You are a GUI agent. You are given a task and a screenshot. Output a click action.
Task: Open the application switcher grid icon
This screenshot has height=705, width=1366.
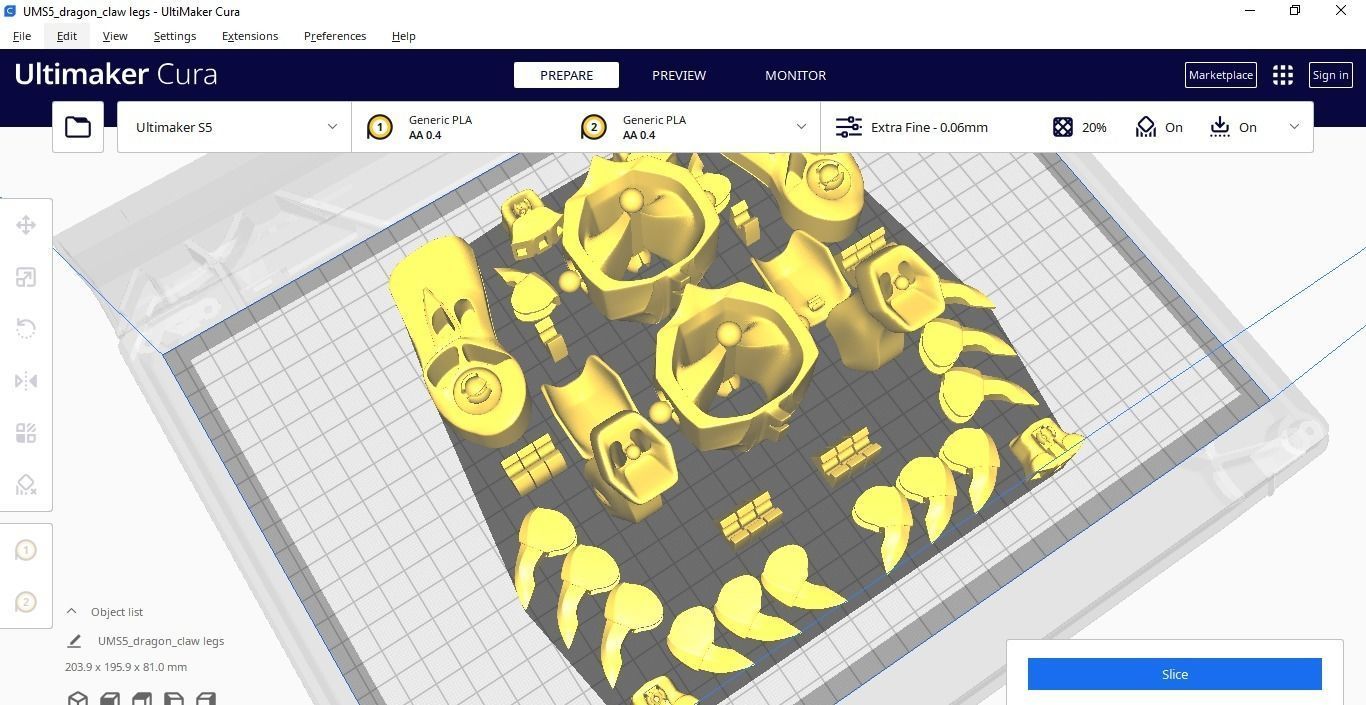click(x=1283, y=75)
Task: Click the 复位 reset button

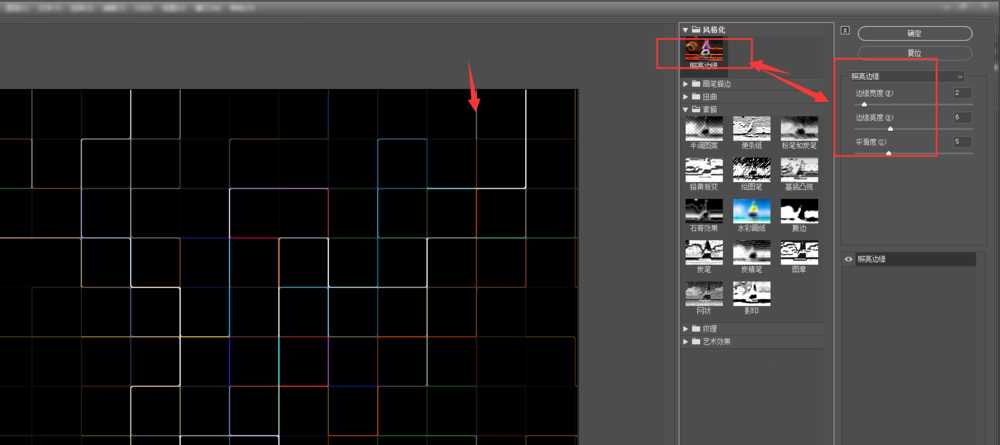Action: [x=914, y=52]
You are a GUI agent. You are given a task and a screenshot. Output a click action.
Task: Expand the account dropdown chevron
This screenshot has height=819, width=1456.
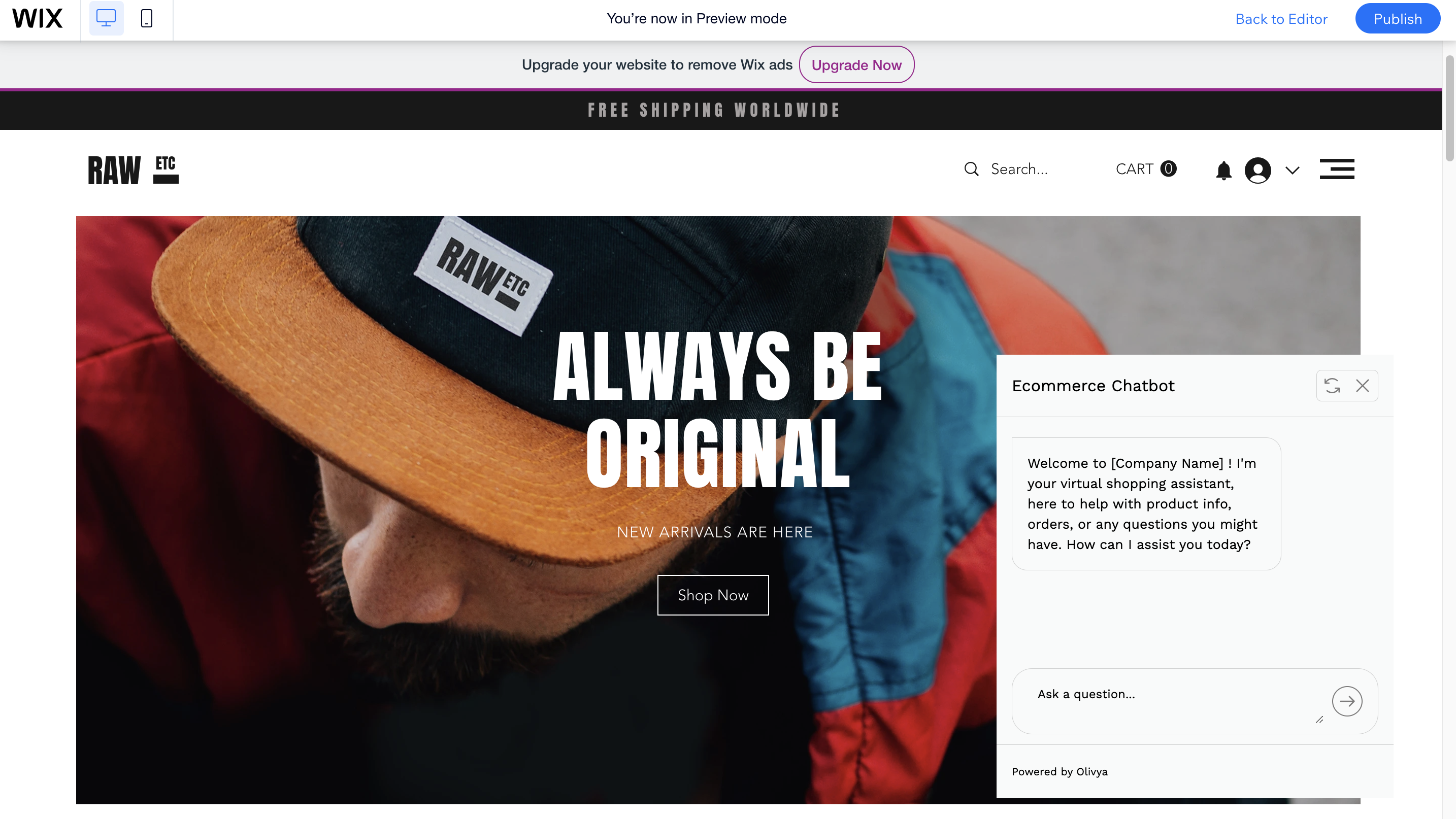1292,170
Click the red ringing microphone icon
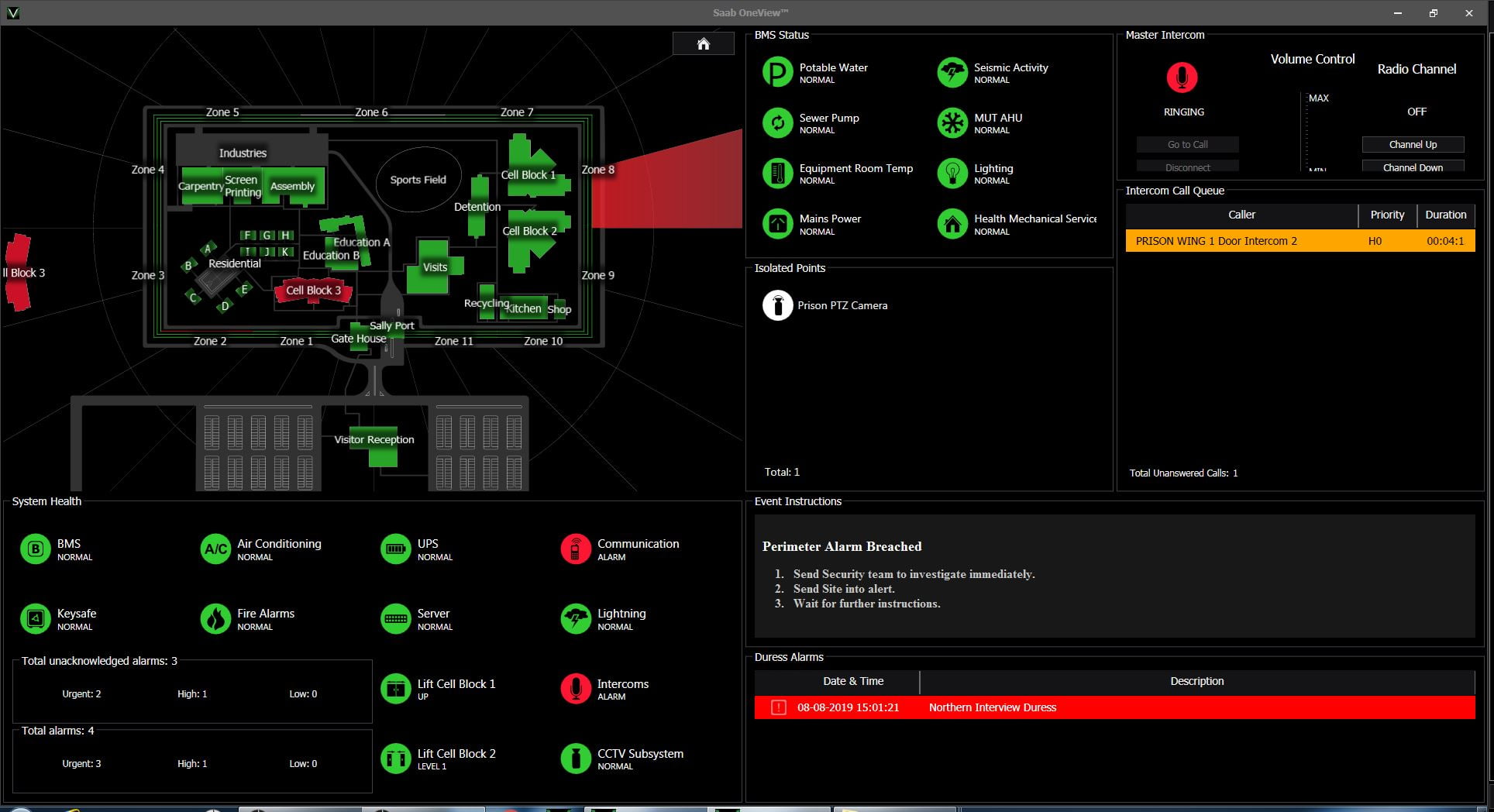Image resolution: width=1494 pixels, height=812 pixels. pyautogui.click(x=1182, y=77)
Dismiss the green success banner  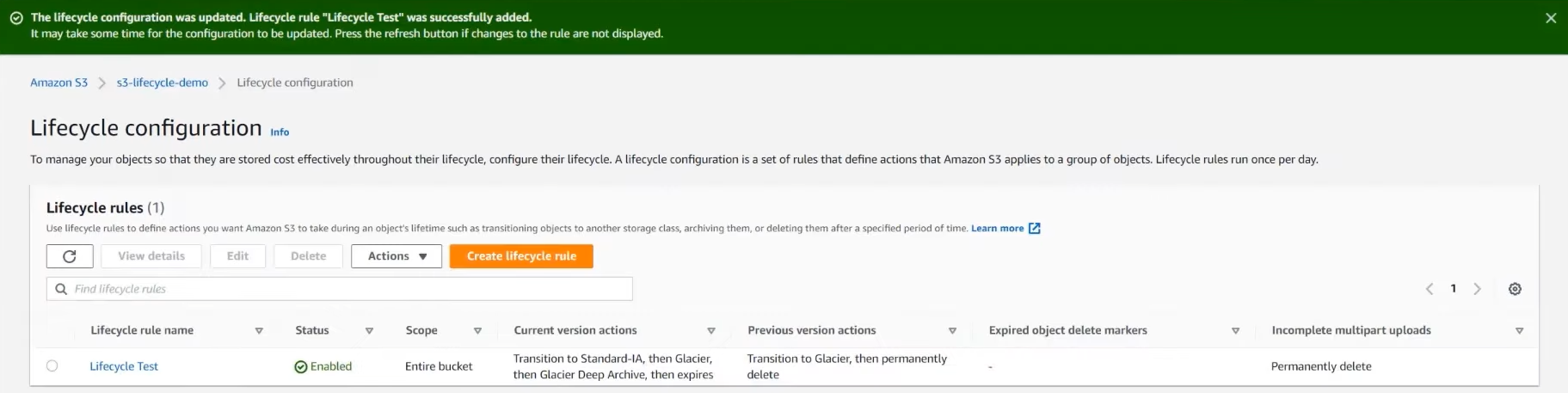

_Objective_
Recast every line of the items above as a Markdown table with the columns Row and Text, numbering the rows in order and skipping blank lines. Leave the pictures out.

_Exercise solution_
| Row | Text |
|---|---|
| 1 | You are a GUI agent. You are given a task and a screenshot. Output a click action. |
| 2 | Task: Open the application switcher grid icon |
| 3 | This screenshot has height=705, width=1366. |
| 4 | click(x=1283, y=75) |
| 5 | Task: Click the 复位 reset button |
| 6 | Action: [x=914, y=52] |
| 7 | You are a GUI agent. You are given a task and a screenshot. Output a click action. |
| 8 | Task: Expand the account dropdown chevron |
| 9 | This screenshot has height=819, width=1456. |
| 10 | 1292,170 |
| 11 | Click the red ringing microphone icon |
| 12 | Image resolution: width=1494 pixels, height=812 pixels. pyautogui.click(x=1182, y=77) |
| 13 | Dismiss the green success banner   |